I’m a 21 year old person and I really don’t know anything about how to design an API. In my internship last year, I was asked to prepare a presentation on How to Design Social APIs (in Turkish). Today, I look at that presentation and laugh very loudly, indeed. :) Unfortunately, some of my points were just too preconceived and mainstream. Since that, I learned a few things more on this topic and maybe now I can prepare another presentation, but I won’t, because next year I’ll notice that how lame is that presentation, again.
Instead, I will show how not to manage a API design process for a social network, with a real life example of a multi-million dollar project.
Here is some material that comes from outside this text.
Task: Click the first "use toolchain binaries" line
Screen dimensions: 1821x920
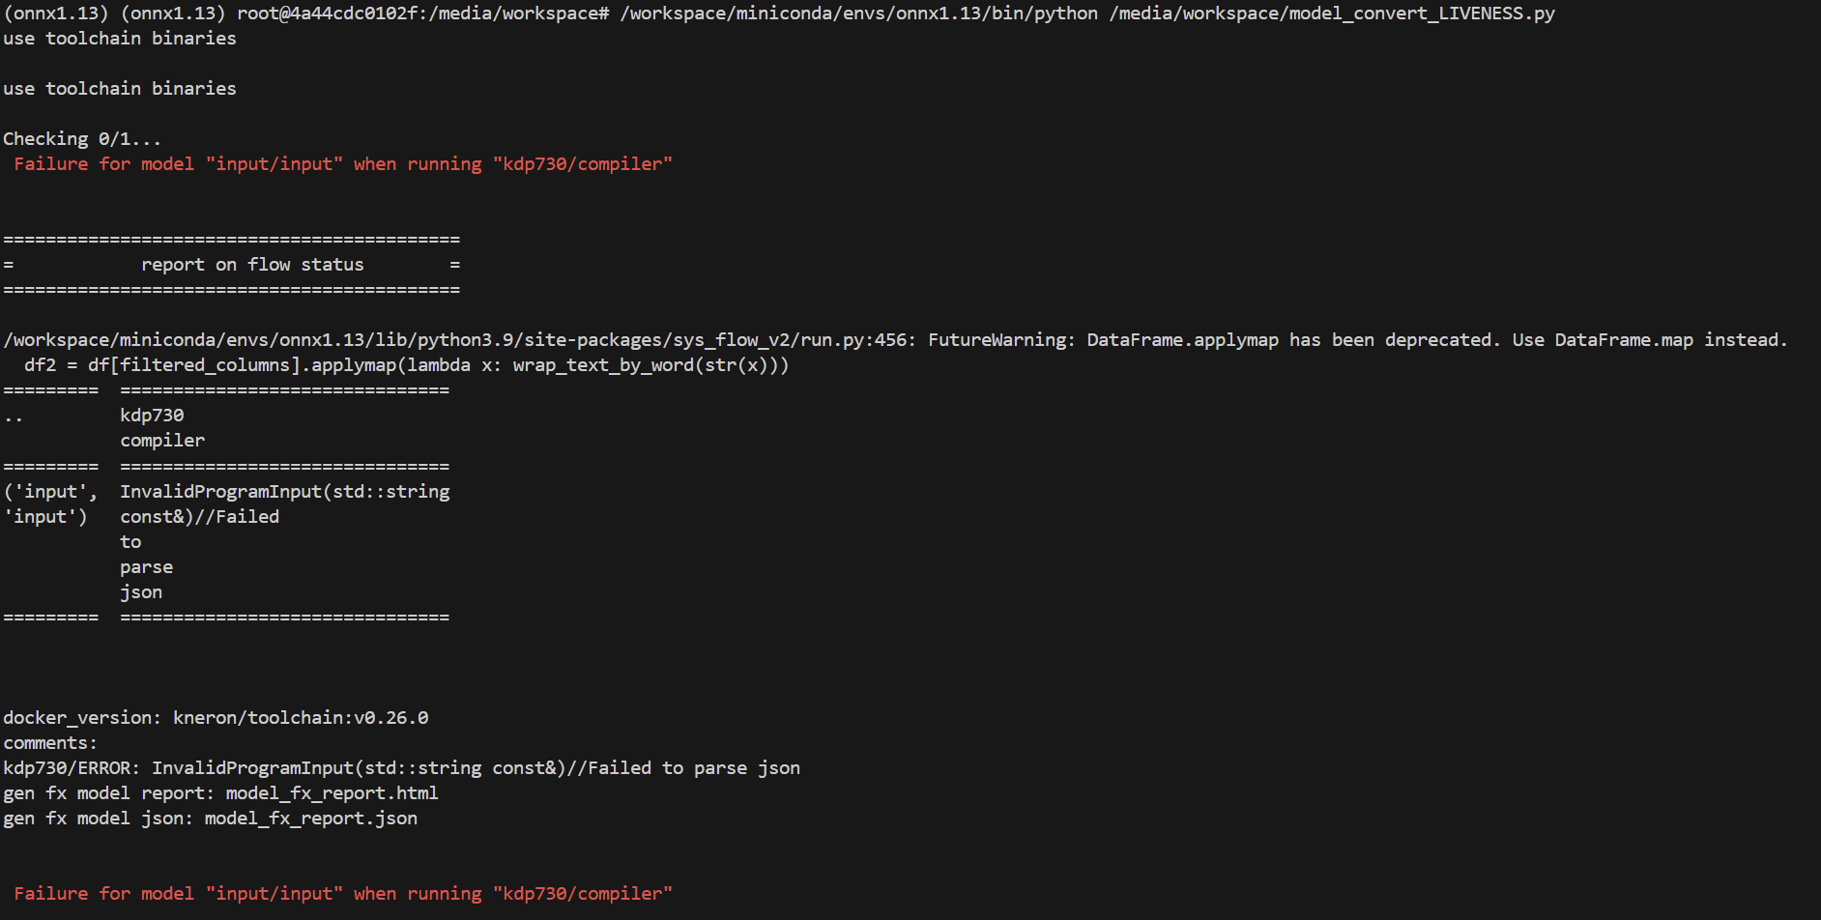Action: click(x=120, y=39)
Step 1. Be late, no hurries
Take your time and release API at least 1 year after you launch the social network. Who would use your API anyway? You don’t need a developer platform, mobile apps and lovely hacks, right? This might be one of the certain reasons of your failure. There are many hackers out there waiting to use your APIs and do cool stuff and utilize your network. Think about a Twitter without Twitpic.
Step 2. Do not use standards
Standards are for dummies. Dummy developers take advantage of standards just to write their apps easily. Don’t let them do this easily and make them read every damn line of your documentation.
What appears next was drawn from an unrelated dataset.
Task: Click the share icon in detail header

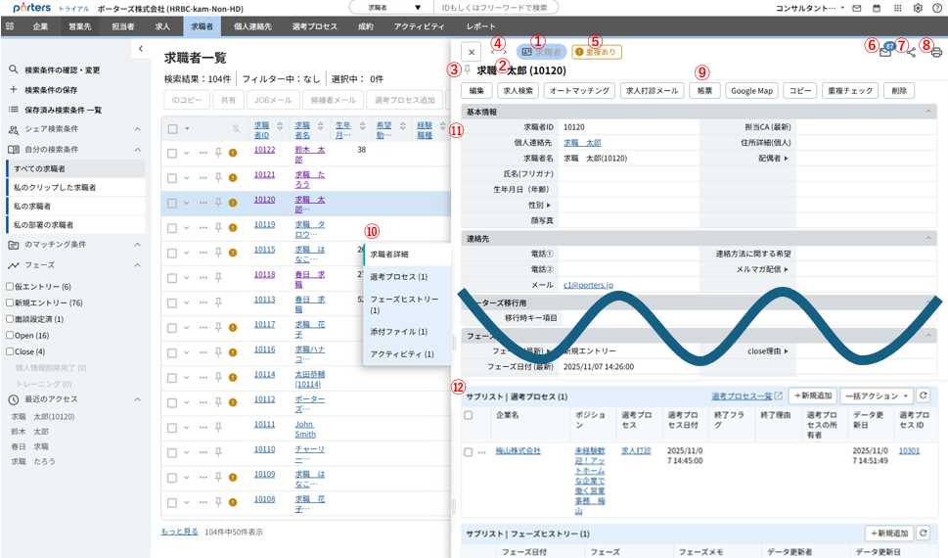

Invent your own standards! Because you’re smarter than everybody in IETF and you are a perfect architect to design new **authentication protocols **[ 1 ][ 2 ] (RFC 5849), **date-time formats **(RFC 3339) and even a new JSON standard (RFC 4627)
Do not apply standards and engineering practices. They’re for lamers.
Step 3. Document your API poorly
There’s no need to be precise on actions and parameters on your API. Developers have a really good intuition and that’s a great virtue of them. They’ll just figure out how everything works instinctively. Most important of all, do not fix typos.
Step 4. Do not allow developers to edit or delete their apps
Because they created apps for your API once right? Why would someone need deleting or editing it? If they want to change, for instance, their callback URL, they create a new application and if they do this 30 times, they’ll have 30 apps on the management panel and that’s perfectly fine.
Step 5. Do not accept feedback from users
Everybody has an opinion and usually their opinions make no sense. They just send feedback to improve your poorly-designed API for FREE
and you insult them (make sure that you’re being rude), then you say “we won’t fix this” without a reason. You only take orders from your boss and your boss probably doesn’t hear about feedbacks at all.
Unless it is given by your boss, don’t take feedbacks seriously, they are just extra workload for you.
Step 6. Expect patience and tolerance
Because your team is too small and you don’t have money, right? Talk about how bad your release pipeline, deployment cycle are, how busy you are on social networks. Expect patience and tolerance from developers, right?
Hell no. Everybody is sure that you have at least 10 developers and millions of dollars spent on this project and developers do not have to give a sh*t about excuses you created with your own hands.